Note every line in the entries that contains the string "first", and copy it.

━━ STUDY MATERIAL

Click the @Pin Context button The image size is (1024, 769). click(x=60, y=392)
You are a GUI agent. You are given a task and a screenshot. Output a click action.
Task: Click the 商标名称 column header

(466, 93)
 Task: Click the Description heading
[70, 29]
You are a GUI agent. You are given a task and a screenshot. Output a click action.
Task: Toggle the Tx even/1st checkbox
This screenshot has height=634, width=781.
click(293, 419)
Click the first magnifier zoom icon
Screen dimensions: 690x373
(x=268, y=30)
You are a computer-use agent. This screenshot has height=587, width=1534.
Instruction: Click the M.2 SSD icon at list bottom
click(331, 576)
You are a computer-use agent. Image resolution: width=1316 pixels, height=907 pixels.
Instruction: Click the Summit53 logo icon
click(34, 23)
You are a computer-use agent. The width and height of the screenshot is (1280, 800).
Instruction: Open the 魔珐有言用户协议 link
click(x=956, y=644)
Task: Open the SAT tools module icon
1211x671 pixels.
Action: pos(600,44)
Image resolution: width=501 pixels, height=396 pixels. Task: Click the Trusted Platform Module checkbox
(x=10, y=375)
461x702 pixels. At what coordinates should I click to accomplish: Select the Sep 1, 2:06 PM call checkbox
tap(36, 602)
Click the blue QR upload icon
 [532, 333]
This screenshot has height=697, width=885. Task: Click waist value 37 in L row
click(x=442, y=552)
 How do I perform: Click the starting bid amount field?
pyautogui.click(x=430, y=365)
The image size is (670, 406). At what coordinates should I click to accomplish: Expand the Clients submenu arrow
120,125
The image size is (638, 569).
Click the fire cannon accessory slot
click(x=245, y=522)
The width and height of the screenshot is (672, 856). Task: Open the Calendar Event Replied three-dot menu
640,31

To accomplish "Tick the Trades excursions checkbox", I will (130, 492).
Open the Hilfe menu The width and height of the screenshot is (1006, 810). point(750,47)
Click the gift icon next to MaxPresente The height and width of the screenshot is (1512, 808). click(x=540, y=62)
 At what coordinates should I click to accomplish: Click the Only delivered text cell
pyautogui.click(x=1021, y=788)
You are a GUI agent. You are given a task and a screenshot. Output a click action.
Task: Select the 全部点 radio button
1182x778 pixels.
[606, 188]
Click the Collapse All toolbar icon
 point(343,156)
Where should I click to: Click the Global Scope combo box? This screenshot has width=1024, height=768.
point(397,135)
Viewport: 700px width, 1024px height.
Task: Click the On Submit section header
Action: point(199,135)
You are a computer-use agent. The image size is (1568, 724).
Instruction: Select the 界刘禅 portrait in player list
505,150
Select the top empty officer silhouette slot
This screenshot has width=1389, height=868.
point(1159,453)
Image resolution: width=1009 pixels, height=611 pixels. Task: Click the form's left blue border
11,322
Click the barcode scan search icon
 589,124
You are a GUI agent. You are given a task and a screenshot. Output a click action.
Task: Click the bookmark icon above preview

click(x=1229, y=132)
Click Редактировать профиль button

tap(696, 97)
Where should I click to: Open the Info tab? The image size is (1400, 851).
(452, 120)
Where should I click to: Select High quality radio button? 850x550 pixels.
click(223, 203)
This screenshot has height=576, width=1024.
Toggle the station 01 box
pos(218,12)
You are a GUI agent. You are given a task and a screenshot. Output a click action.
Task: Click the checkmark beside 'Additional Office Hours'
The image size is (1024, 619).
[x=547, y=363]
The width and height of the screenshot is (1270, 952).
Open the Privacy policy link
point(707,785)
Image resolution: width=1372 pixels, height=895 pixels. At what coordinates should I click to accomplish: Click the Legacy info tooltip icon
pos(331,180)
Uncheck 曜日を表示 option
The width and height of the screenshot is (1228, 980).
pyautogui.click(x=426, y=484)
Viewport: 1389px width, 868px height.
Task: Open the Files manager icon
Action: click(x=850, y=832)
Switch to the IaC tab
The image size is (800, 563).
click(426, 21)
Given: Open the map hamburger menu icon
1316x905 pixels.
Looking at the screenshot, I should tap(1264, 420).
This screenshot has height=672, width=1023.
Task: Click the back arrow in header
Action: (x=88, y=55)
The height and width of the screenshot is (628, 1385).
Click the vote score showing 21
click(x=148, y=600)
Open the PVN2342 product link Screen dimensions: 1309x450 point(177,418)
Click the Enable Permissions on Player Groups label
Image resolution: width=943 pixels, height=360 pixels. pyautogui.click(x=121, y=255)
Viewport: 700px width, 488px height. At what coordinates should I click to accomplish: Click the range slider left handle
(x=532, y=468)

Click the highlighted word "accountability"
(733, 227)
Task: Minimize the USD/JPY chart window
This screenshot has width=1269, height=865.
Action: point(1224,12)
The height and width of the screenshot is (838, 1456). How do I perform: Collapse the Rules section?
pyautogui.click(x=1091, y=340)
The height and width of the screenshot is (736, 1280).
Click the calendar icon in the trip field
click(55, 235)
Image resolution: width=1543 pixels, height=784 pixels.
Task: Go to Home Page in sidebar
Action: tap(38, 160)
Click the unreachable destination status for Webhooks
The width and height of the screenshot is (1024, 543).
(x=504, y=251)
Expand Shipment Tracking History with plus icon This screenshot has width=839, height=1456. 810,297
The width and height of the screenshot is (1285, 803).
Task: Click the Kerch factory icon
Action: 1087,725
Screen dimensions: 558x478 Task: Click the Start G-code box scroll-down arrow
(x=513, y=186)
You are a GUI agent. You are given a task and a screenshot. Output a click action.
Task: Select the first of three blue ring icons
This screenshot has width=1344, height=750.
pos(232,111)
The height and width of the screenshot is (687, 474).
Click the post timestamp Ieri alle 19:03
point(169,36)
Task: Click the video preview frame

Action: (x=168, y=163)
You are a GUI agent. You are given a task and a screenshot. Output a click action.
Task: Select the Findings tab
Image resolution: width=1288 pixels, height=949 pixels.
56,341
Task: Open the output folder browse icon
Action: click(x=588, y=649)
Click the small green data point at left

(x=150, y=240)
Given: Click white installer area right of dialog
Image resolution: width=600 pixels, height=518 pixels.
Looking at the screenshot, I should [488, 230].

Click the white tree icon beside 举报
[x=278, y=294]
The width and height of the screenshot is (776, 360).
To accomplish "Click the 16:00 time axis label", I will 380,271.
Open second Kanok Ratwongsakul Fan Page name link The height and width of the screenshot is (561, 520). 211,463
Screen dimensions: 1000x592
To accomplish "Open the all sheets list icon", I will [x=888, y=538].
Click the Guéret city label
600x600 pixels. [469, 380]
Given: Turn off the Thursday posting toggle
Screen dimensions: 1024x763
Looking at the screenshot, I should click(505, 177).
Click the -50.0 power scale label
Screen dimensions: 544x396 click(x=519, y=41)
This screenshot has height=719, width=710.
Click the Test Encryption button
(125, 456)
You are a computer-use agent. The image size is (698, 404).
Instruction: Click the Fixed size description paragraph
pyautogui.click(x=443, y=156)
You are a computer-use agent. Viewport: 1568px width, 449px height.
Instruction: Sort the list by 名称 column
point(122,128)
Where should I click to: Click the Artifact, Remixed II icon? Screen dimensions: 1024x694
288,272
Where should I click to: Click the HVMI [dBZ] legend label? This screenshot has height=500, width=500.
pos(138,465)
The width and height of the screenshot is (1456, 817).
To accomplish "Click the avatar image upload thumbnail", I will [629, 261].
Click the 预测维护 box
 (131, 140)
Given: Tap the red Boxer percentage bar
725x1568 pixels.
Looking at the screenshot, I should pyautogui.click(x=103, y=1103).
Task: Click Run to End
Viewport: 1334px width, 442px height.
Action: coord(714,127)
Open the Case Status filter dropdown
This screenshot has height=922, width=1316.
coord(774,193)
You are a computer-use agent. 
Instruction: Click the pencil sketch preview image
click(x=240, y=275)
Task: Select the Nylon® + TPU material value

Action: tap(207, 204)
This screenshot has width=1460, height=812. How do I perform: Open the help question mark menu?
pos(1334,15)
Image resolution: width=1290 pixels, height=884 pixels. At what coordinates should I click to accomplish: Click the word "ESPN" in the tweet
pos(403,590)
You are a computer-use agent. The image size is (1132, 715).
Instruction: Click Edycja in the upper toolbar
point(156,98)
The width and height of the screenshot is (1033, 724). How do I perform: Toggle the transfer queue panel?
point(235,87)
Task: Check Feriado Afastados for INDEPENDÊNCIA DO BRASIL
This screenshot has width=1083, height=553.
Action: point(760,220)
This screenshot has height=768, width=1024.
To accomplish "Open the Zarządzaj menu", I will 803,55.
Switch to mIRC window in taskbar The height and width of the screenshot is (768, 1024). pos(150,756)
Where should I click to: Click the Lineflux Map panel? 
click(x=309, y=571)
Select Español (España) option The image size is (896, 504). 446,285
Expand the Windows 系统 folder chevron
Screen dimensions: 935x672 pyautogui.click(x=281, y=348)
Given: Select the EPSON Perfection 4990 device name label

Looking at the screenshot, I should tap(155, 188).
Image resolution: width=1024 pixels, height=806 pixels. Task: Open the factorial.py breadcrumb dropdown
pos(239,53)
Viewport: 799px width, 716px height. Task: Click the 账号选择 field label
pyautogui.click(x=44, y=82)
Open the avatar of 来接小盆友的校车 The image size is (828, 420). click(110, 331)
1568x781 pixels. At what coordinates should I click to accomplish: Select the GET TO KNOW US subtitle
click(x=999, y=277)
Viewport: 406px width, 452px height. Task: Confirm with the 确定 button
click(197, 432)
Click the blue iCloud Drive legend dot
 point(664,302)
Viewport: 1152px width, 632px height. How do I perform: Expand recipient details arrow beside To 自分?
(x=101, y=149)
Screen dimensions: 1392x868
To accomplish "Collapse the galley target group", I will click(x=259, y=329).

━━━━

■ EXERCISE OUTPUT ■
Click the first magnifier zoom icon
Task: Select the first of three blue ring icons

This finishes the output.